Would you transcribe the records word for word, please?
[Data provided — start]
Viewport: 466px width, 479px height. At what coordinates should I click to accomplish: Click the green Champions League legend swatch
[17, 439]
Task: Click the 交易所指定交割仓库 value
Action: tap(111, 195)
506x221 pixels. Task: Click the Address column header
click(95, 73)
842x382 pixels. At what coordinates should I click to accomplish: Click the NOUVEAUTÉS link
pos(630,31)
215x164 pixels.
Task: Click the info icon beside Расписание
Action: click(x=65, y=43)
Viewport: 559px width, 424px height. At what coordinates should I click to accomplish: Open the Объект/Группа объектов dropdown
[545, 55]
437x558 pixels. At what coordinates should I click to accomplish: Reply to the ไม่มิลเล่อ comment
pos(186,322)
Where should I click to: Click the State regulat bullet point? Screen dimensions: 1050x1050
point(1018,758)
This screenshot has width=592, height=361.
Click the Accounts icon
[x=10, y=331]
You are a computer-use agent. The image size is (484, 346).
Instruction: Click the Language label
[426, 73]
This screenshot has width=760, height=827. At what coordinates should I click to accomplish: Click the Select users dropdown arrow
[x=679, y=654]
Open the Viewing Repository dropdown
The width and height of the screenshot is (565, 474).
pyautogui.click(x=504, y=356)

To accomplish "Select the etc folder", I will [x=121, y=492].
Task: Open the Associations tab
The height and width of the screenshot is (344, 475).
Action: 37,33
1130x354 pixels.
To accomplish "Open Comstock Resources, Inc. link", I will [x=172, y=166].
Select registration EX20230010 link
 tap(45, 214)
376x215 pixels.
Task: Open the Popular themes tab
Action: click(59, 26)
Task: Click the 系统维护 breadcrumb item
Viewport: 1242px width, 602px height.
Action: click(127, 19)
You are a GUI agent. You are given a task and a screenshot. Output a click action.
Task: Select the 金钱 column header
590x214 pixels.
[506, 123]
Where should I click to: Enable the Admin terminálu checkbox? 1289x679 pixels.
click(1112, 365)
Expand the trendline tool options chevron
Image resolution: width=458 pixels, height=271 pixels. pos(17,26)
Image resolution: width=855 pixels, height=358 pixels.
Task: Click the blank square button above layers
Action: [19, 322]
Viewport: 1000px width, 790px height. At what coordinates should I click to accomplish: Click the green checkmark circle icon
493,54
[Data provided — finish]
Answer section →
Viewport: 466px width, 479px height. At what coordinates should I click to accomplish: Click the green Champions League legend swatch
[17, 439]
Task: Click the 交易所指定交割仓库 value
Action: tap(111, 195)
506x221 pixels. Task: Click the Address column header
click(95, 73)
842x382 pixels. At what coordinates should I click to accomplish: Click the NOUVEAUTÉS link
pos(630,31)
215x164 pixels.
Task: Click the info icon beside Расписание
Action: click(x=65, y=43)
Viewport: 559px width, 424px height. At what coordinates should I click to accomplish: Open the Объект/Группа объектов dropdown
[545, 55]
437x558 pixels. At what coordinates should I click to accomplish: Reply to the ไม่มิลเล่อ comment
pos(186,322)
Where should I click to: Click the State regulat bullet point? Screen dimensions: 1050x1050
point(1018,758)
This screenshot has width=592, height=361.
Click the Accounts icon
[x=10, y=331]
You are a computer-use agent. The image size is (484, 346).
Instruction: Click the Language label
[426, 73]
This screenshot has width=760, height=827. At what coordinates should I click to accomplish: Click the Select users dropdown arrow
[x=679, y=654]
Open the Viewing Repository dropdown
The width and height of the screenshot is (565, 474).
pyautogui.click(x=504, y=356)

To accomplish "Select the etc folder", I will [x=121, y=492].
Task: Open the Associations tab
The height and width of the screenshot is (344, 475).
Action: 37,33
1130x354 pixels.
To accomplish "Open Comstock Resources, Inc. link", I will [x=172, y=166].
Select registration EX20230010 link
 tap(45, 214)
376x215 pixels.
Task: Open the Popular themes tab
Action: click(59, 26)
Task: Click the 系统维护 breadcrumb item
Viewport: 1242px width, 602px height.
Action: click(127, 19)
You are a GUI agent. You are given a task and a screenshot. Output a click action.
Task: Select the 金钱 column header
590x214 pixels.
[506, 123]
Where should I click to: Enable the Admin terminálu checkbox? 1289x679 pixels.
click(1112, 365)
Expand the trendline tool options chevron
Image resolution: width=458 pixels, height=271 pixels. pos(17,26)
Image resolution: width=855 pixels, height=358 pixels.
Task: Click the blank square button above layers
Action: [19, 322]
Viewport: 1000px width, 790px height. At what coordinates should I click to accomplish: Click the green checkmark circle icon
493,54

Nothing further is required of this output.